Tuesday, February 10, 2015

For Anwar Ibrahim

21 years ago at the age of 9 I was reading a cartoon by Lat. The cartoon was about Anwar Ibrahim trying to cajole his compatriots in office then to read Confucius. This was a man I thought, at that age seemed like the type of person I would have wished to grow into. Obviously, none of that happened but it never occurred to me to waver my voice. Today, that same man in Lat's cartoon has been convicted for a crime in which he was acquitted in 2012. Only, to be vindicated again in 2014 in a farcical drama which displayed how the judiciary process is no longer on the side of the Malaysian people. I cannot even begin to understand how it is possible for a man who was acquitted only to be vindicated twice again?

In the years where UMNO had raised power and might within a Malay Malaysia it had seemed that this power is cracking like a broken mirror. Malaysia is no longer a wholly Malay majority and as painful as that might be to many Malays we cannot turn our backs to the realization that Malaysia needs to reform a community where it would be able to cater to a multi-lingual, multi-racial society. It is an extremely difficult task to balance that act and Anwar has shown his ability by moving PKR forward and creating opposition ties (while frosty) enough to win Permatang Pauh. It was for this reason, this insatiable fear that it was seen that Anwar has got to go. But with this?
What baffles me is fairly simple. The judges have announced that whether or not the act was consensual has no bearing upon the case. However, its fairly simple - if the act was consensual therefore, Saiful is also an accomplice and ergo, should receive the self-same treatment Anwar went through. The law is not partisan, it is not selective, it would be pertinent then to suggest that Saiful should serve imprisonment as he himself had announced to the world repeatedly that he was sodomized - accomplice! It is regardless that Anwar is the penetrator and Saiful is the recipient. Both committed the act of sodomy (why this law even applies here I can never understand, Malaysia has had its fair share of gay parades, you don't see the lot of them being locked up) but why Anwar?
It is inconceivable that a 60 year old man tells his 20 plus year old assistant to bend down and sodomize him. He must be a very fit 60 year old. Personally, whatever rocks your boat, man! But there you go, this young man did not put up a fight. Probably, just nodded yessir and pulled his pants down. If this man is honestly heterosexual he would not just take off his pants and allow another man to sexually assault him. There are no straight men in this planet who would even allow another straight or gay man to sexually assault him without putting up a fight. And this young man has the audacity to come up in public - swear his uncountable swears that he did just that. He acquiesced to his sexual harassment and not just that mind you, he let more than 24 hours to pass to report the incident and was accompanied by his uncle and then manages to continue his relationship forthwith get married have a kid and had an (unconfirmed) affair with his own prosecuting counsel.
I have met and known many people who were sexually harassed and were raped as children. None of them are able to behave as Saiful did. Is it empowerment? I doubt it - blogging about his reality and his marriage and child without a hint of painful suffering at the hands of his former mentor. Real angry people display anger. It takes years of healing and process and removal and the weight of shame as a male heterosexual man to be sexually assaulted. We live in a hypermasculine society and what Saiful did is either heroic or salaciously foolish. No man will appear in public and admit that they were sexually assaulted let alone have his photos of his personal life plastered everywhere like a celebrity. While I do feel bad for real people who were sexually assaulted whether male or female or straight or gay I do not see this in Saiful. He does not elicit my sympathy. He has been an unrealiable witness from the get go.

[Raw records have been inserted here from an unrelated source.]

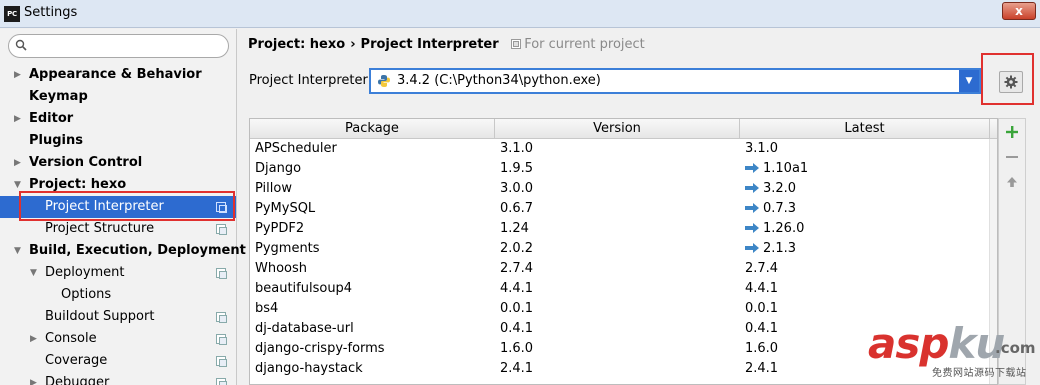 This screenshot has height=385, width=1040. What do you see at coordinates (770, 209) in the screenshot?
I see `package-latest: 0.7.3` at bounding box center [770, 209].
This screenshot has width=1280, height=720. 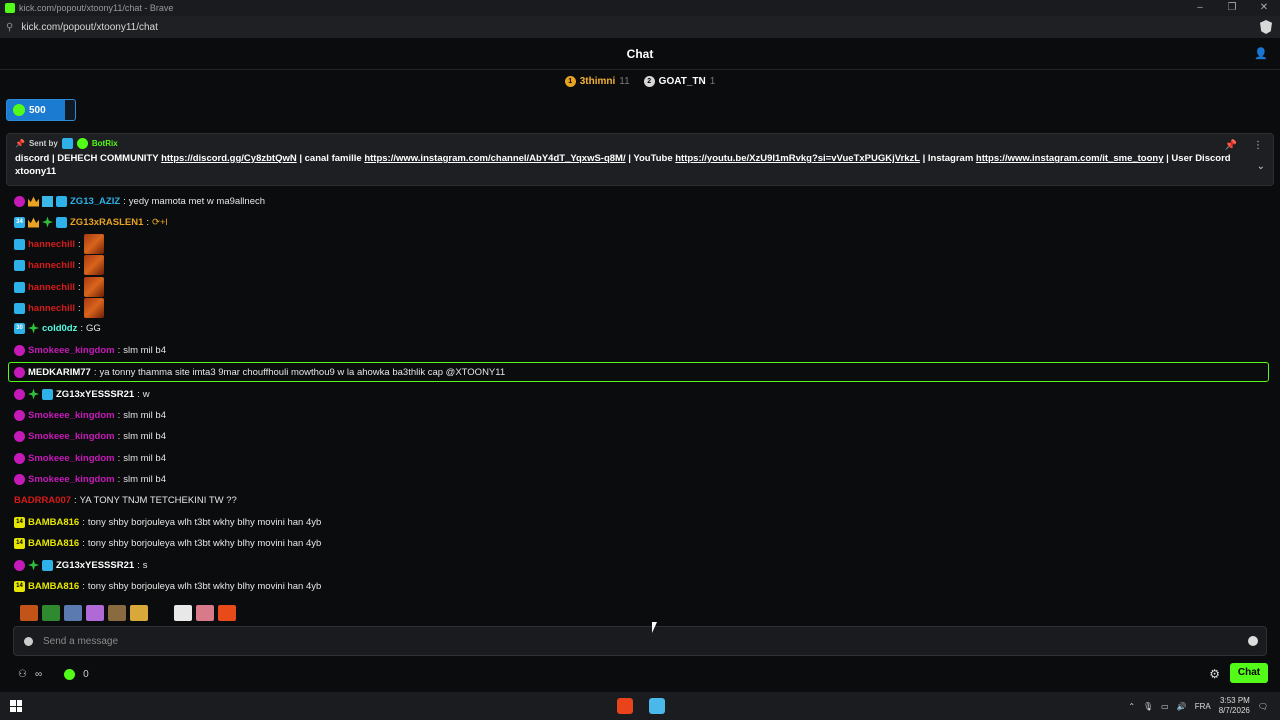 What do you see at coordinates (106, 222) in the screenshot?
I see `chat-username: ZG13xRASLEN1` at bounding box center [106, 222].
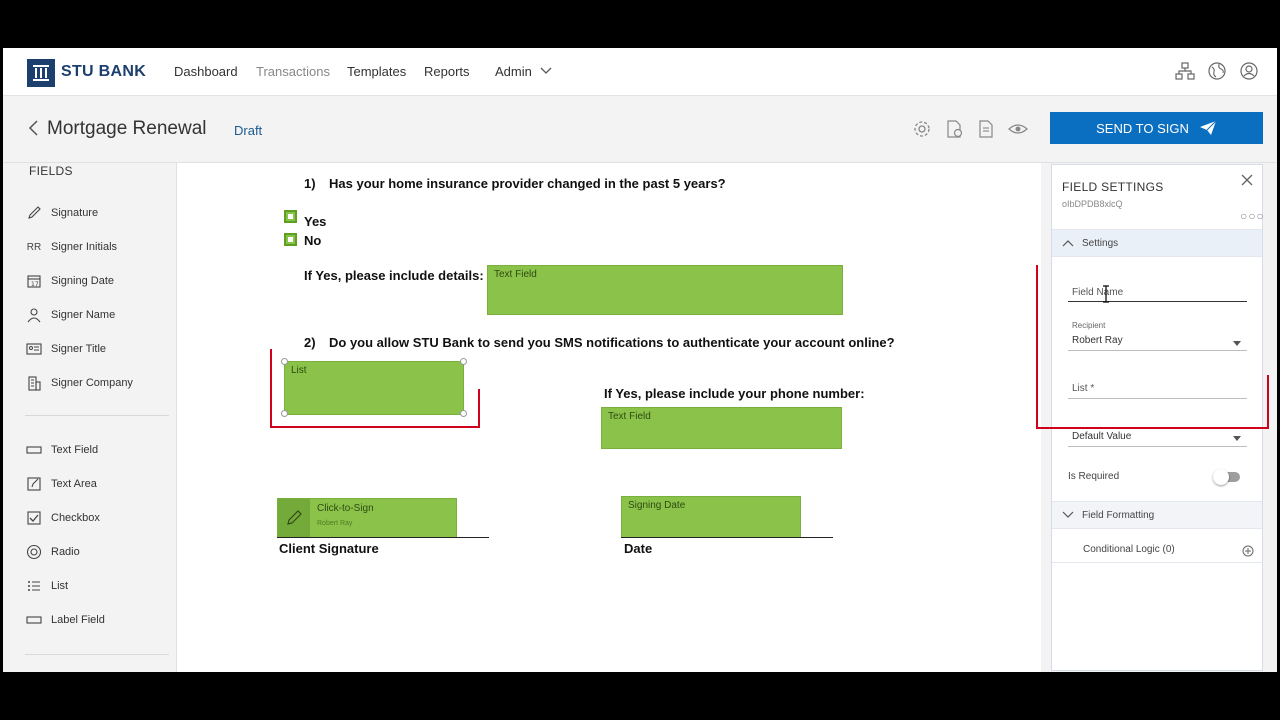 This screenshot has height=720, width=1280. What do you see at coordinates (84, 315) in the screenshot?
I see `field-item-label: Signer Name` at bounding box center [84, 315].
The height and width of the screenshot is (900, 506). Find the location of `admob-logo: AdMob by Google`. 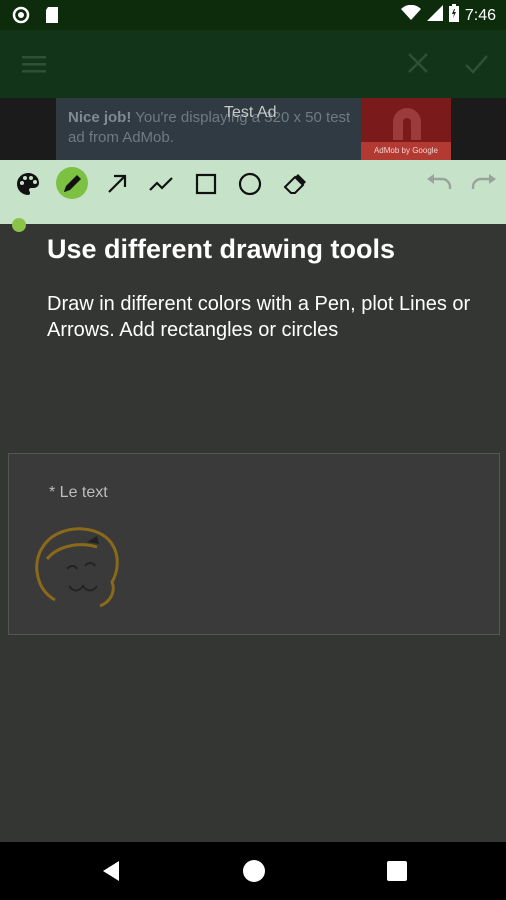

admob-logo: AdMob by Google is located at coordinates (406, 129).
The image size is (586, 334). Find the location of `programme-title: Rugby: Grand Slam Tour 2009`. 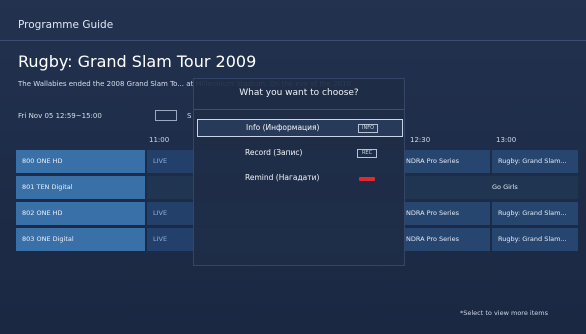

programme-title: Rugby: Grand Slam Tour 2009 is located at coordinates (138, 62).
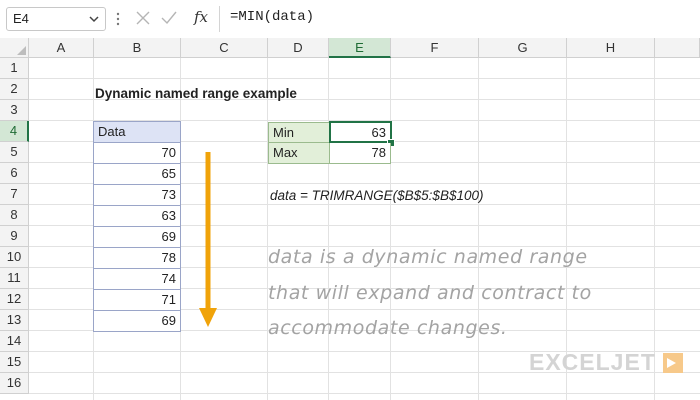 The height and width of the screenshot is (400, 700). Describe the element at coordinates (360, 132) in the screenshot. I see `min-value-cell: 63` at that location.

For Anwar, while the verdict is painful - the Malaysian government has handed his martyrdom on a silver platter. He is the hero in exile and how many heroes in exile have we known to become great? From thousands of years from the exile of Ram to the exile of the Jews, the exile of the Muslim prophets to the late Nelson Mandela. Exile only brings martyrdom. And with martyrdom I hope that Malaysia is one step closer to their emancipation.